The projectMaking infrastructure in Indonesia more modern and climate-friendlystrengthens capacities of relevant actors at sub-national and national level in Indonesia. The main aim is to prioritise infrastructure projects as part of the Indonesian-German Green Infrastructure Initiative based on specific criteria agreed with the German national development bank, KfW. In four selected provinces – West Java, Central Java, East Java and Bali – technical skills are trained so that local actors can select and adapt green infrastructure projects. This project combines technical assistance, provided by GIZ, with financial assistance, provided by KfW, which is important to leverage financing for sustainable urban development in the future.

The City Climate Finance GAP Fund supports cities with early-stage technical assistance for low carbon and climate resilient projects and urbanisation plans. It aims to close the urban climate financing gap at an early-stage and thus, complements the work of other project preparation facilities, such as the CFF, that support cities later in the project cycle. The GAP Fund is funded by the German and Luxembourg governments and co-implemented by GIZ, the World Bank and the European Investment Bank.

You can visit our website, search our project data base and follow us on social media for general information and updates on our work. We also provide a regular news email to our partner organisations that contains updates on our work on urban topics specifically. If you wish to be included in the mailing list, please contact Ilgin Warneke (ilgin.warneke@giz.de).

GIZ is already partners with a great number of Alliance members and is always open to new collaborations and partnerships to tackle local challenges and advance sustainable, inclusive and resilient urban development.

Our projects work closely and directly with cities and city-level actors, city networks and regional city associations as well as with sub-national, national, regional and international financing institutions and national governments. Through our engagement on these three levels, we receive the full picture of the demand and offer/supply for urban infrastructure and finance as well as the structural enablers and challenges for meeting cities’ demands.

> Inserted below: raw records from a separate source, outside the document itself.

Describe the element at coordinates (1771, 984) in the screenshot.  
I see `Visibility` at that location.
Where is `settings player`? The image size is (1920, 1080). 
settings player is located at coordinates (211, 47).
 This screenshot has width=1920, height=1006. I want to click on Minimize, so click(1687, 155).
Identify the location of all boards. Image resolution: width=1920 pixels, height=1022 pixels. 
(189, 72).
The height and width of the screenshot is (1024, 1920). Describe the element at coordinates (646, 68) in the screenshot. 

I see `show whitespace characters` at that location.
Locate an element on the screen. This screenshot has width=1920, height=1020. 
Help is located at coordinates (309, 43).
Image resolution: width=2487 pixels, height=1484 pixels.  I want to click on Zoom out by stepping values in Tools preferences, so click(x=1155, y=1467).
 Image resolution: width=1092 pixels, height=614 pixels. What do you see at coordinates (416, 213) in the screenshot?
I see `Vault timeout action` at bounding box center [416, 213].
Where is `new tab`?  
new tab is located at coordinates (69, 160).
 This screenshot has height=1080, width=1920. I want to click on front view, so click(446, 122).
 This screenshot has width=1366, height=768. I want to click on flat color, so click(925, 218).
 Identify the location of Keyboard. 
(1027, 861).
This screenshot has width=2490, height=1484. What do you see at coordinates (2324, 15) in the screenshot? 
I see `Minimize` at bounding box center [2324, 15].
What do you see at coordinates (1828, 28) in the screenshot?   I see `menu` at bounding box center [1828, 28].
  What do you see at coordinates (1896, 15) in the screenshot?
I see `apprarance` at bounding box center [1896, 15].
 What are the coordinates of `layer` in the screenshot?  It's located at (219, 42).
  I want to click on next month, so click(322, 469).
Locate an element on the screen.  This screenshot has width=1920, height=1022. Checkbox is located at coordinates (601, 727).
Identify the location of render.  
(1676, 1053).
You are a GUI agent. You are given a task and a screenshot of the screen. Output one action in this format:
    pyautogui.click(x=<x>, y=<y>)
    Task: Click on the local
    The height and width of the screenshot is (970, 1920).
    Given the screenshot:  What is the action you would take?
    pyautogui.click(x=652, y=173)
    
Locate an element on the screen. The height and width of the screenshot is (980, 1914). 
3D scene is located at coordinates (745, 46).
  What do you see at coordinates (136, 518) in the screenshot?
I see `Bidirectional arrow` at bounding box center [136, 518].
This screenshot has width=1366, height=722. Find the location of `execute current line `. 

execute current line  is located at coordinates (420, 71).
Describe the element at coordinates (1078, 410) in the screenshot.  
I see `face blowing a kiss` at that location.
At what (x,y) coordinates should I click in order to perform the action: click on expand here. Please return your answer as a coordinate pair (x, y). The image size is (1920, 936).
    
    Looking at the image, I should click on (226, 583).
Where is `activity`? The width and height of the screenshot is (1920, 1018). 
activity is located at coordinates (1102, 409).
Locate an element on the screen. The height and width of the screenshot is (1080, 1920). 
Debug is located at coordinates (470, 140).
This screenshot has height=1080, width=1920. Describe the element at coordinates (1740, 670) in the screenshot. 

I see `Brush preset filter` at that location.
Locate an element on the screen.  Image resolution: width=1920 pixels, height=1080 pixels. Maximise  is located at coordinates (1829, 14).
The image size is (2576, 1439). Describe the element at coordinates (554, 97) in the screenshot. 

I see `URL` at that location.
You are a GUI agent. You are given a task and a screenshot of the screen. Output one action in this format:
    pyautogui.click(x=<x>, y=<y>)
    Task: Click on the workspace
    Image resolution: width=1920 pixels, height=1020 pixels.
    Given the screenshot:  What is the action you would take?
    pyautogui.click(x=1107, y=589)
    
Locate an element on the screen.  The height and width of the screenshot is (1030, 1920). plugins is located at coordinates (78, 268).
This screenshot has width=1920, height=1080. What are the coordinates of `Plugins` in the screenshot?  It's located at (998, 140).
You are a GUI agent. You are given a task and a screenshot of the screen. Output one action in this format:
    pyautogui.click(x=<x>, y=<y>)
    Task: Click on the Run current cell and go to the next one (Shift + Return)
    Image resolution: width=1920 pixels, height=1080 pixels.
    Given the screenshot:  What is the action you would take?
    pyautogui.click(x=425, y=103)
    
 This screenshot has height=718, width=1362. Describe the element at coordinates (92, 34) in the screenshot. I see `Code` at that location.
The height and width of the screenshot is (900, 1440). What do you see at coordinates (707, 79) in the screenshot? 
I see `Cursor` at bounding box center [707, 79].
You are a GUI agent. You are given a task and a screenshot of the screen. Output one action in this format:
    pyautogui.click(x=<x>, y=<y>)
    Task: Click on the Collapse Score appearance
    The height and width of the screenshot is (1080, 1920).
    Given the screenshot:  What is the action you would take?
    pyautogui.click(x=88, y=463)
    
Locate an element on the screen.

GIZ is interested in working with Alliance members to improve project preparation in cities, mobilise investments for urban projects and improve governance issues that hamper enhancing urban climate finance.

To effectively tackle the financing gap for sustainable urban infrastructure, exchange and collaboration among different actors are crucial. Only through partnerships, we can identify synergies and uncover new ways forward. Therefore, we hope to form new partnerships and deepen existing ones as well as gain new insights around the topic of climate finance for cities.

GIZ projects like the CFF, the GAP Fund, FELICITY, GIZ-Covenant of Mayors Sub-Saharan Africa (CoMSSA) and MobiliseYourCity are already members of the Alliance and have engaged intensively in its work in all three action groups. They have for example steered the Project Preparation Action Group and contributed to the Project Preparation Readiness Training Mexico/Latin America, the NDB Policy Brief “Leveraging National Development Banks to Enhance Financing for Climate-Smart Urban Infrastructure | Cities Climate Finance Leadership Alliance“, the Project Preparation Glossary and Harmonized Project Preparation Application Template, the Project Preparation Practitioner’s Forum Mexico (led by ICLEI, FMDV) and the Report Integrating Benefits in Sustainable Infrastructure (led by CFF).

With this new institutional membership of GIZ in the Alliance, we hope to bring in diverse expertise and a broad array of experiences by involving further GIZ urban projects and sharing best practices, data and regional knowledge in the fields of urban climate finance, local governance and decentralisation as well as specific sectors like energy, WASH, construction, housing, transport/mobility and waste.

Through the GIZ external structure and presence in 120 countries, our long-standing experience in urban development and finance as well as our partnerships are well rooted locally. We, therefore, believe that GIZ can support the regionalisation of the Alliance’s work, provide direct links to the city- and national level as well as regional knowledge and connections.